*WORK REQUEST*: Start at the line with "Task: Click the save file icon in toolbar" in the records below, stop at the line with "Given: Click Атака", and return every line in that span exactly, the two end lines included.

Dataset entries
========

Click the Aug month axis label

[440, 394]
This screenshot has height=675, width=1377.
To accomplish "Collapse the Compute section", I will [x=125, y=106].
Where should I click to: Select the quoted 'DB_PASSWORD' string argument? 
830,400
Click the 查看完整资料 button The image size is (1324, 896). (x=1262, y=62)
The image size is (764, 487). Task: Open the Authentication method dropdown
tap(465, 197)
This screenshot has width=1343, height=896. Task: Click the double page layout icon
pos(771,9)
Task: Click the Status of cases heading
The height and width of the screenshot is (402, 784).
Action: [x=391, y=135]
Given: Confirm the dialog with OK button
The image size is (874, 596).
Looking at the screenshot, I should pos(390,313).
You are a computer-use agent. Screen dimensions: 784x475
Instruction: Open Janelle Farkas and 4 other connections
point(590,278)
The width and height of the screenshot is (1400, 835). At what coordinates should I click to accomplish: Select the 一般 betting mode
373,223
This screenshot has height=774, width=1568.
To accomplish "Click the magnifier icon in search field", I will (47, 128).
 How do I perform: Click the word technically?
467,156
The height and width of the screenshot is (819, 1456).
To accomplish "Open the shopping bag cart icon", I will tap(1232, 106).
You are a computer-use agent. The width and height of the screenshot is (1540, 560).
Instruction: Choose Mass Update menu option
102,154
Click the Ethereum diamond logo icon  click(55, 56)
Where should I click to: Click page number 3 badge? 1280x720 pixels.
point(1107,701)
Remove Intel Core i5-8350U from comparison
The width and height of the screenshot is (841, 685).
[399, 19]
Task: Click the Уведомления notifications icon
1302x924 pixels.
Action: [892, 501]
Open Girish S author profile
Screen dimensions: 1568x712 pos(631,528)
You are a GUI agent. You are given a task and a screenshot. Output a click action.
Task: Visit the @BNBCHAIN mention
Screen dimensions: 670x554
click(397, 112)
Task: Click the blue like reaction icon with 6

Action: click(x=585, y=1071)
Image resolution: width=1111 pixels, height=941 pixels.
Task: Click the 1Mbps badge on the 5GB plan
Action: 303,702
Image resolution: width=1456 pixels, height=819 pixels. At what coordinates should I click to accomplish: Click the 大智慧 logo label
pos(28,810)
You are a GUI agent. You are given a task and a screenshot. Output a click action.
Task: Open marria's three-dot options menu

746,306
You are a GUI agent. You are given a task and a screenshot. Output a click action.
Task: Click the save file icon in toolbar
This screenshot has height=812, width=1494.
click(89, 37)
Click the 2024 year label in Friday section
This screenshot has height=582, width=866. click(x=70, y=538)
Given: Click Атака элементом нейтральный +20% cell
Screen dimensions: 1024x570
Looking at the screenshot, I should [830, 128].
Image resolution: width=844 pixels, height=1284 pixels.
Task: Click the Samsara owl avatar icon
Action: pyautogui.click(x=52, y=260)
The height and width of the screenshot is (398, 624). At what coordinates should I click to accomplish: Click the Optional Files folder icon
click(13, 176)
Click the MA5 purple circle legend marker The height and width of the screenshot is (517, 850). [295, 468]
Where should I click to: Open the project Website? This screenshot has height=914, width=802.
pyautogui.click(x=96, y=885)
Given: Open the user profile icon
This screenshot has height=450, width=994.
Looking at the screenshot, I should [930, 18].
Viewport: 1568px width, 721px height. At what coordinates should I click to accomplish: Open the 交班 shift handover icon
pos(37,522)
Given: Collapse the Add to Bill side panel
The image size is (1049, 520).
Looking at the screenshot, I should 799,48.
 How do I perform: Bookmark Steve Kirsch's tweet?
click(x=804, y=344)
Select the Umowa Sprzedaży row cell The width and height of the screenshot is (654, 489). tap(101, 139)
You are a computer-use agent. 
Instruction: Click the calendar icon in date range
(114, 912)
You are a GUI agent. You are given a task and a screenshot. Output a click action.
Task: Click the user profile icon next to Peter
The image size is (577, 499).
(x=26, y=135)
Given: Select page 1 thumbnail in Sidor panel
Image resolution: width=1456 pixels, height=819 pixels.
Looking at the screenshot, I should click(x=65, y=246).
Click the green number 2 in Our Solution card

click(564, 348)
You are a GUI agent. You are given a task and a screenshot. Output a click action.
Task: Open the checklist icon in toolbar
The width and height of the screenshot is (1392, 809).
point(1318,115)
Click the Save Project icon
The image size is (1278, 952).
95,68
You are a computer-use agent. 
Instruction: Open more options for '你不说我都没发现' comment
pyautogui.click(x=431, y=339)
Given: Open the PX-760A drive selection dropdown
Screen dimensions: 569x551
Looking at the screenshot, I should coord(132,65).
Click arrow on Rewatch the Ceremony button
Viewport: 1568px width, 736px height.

========

*REPLY TO THE EXERCISE*:
Task: Click the save file icon in toolbar
This screenshot has height=812, width=1494.
click(89, 37)
Click the 2024 year label in Friday section
This screenshot has height=582, width=866. click(x=70, y=538)
Given: Click Атака элементом нейтральный +20% cell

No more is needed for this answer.